Taliban slammed over new law forcing women to cover up
The Taliban has been absolutely smashed internationally for its disgusting new rules for women. Now they say detractors are “arrogant”.
The Taliban has responded to the world condemning its latest morality ruling that requires women to remain covered up.
The Law on the Promotion of Virtue and the Prevention of Vice requires women to have clothing cover their entire body, bans their voices being heard in public and further restricts movements without a male relative.
The laws were introduced after hundreds of men who are unable to grow beards were sacked from security forces.
Ravina Shamdasani, Office for the High Commissioner on Human Rights’s chief spokesperson, said the Taliban’s law effectively makes women “effectively attempting to render them into faceless, voiceless shadows”.
She called it “utterly intolerable” and called on authorities to repeal the legislation.
Roza Otunbayeva, the United Nations’ top envoy to Afghanistan, also weighed in.
“After decades of war and in the midst of a terrible humanitarian crisis, the Afghan people deserve much better than being threatened or jailed if they happen to be late for prayers, glance at a member of the opposite sex who is not a family member, or possess a photo of a loved one,” she said in a statement.
She said that the world wanted to see Afghanistan on the path of “peace and prosperity”.
In a rare act, the Japanese Embassy also spoke out about its concerns, urging authorities to “listen to the voice of Afghan women and girls for education, employment, and freedom of movement”.
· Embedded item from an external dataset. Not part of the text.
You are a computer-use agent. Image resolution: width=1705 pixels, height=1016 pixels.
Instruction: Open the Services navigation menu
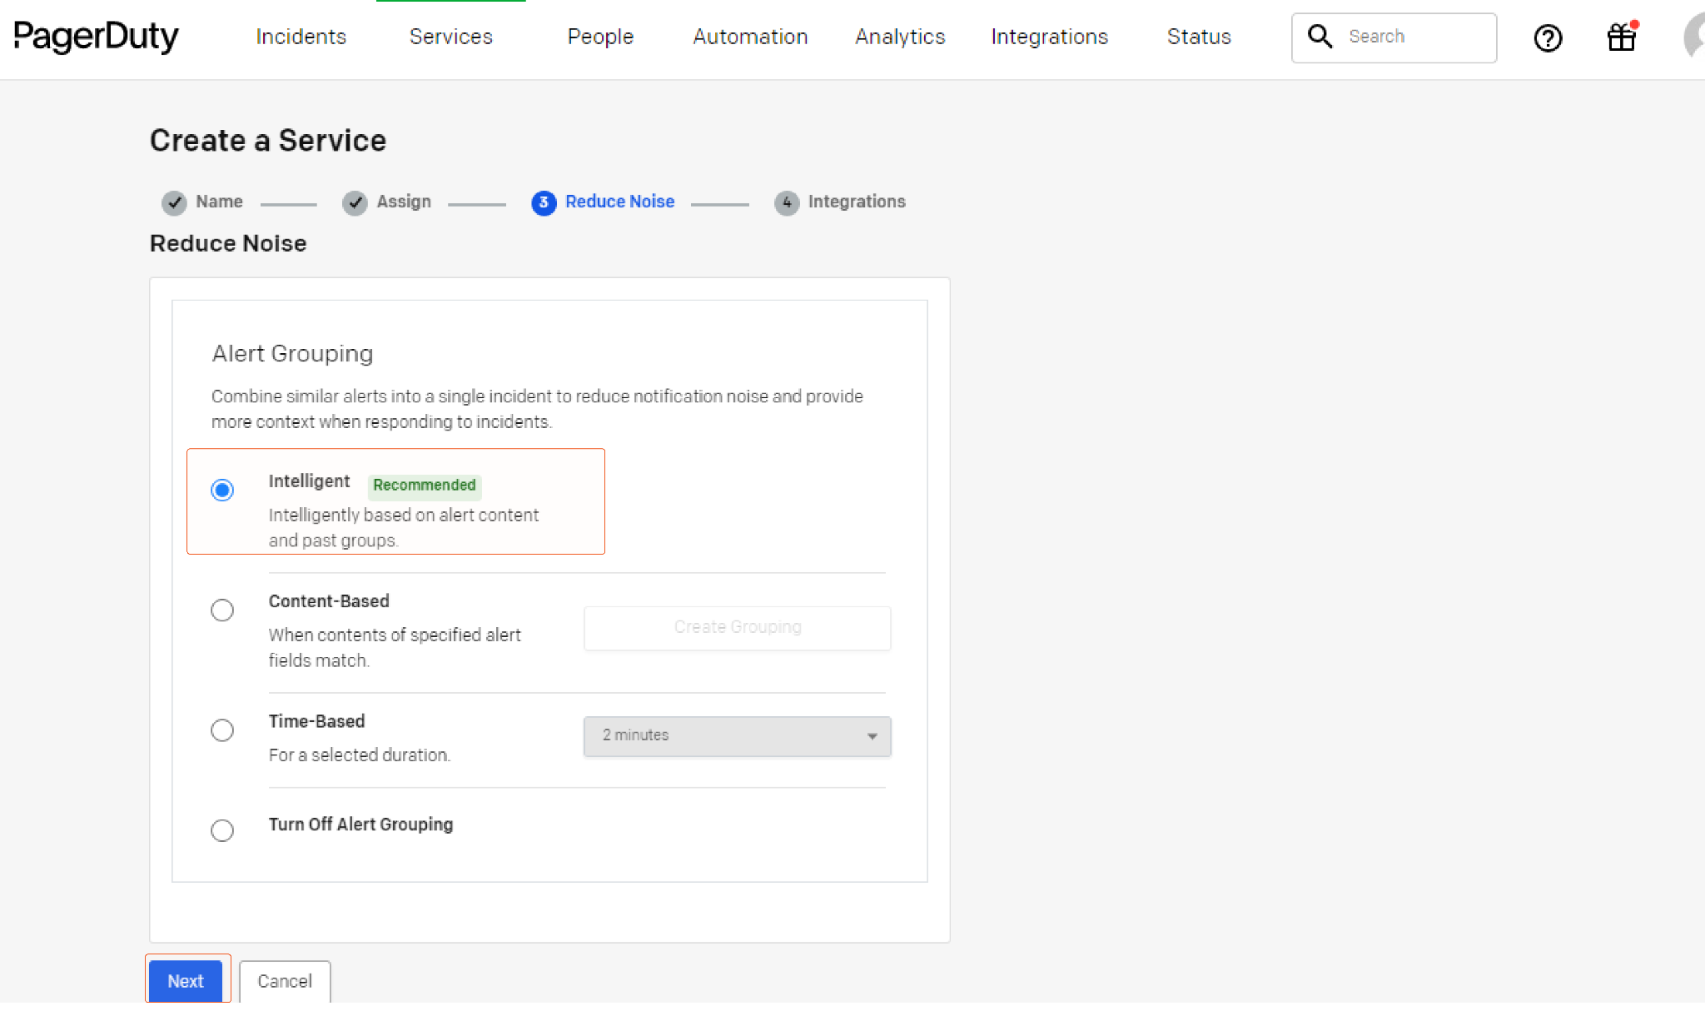click(450, 37)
However, since then, the Afghanistan authorities have hit back.
Zabihullah Mujahid, the government’s chief spokesperson, said the law was “firmly rooted” in Islamic teachings, adding there was “arrogance” from those who were expressing objections.
“We urge a thorough understanding of these laws and a respectful acknowledgment of Islamic values. To reject these laws without such understanding is, in our view, an expression of arrogance,” he said, according to ABC News.
“We must stress that the concerns raised by various parties will not sway the Islamic Emirate from its commitment to upholding and enforcing Islamic law.”
Currently, the Taliban government isn’t recognised by any state.
However, it has made progress in recent times by attending UN-hosted talks on Afghanistan in Qatar.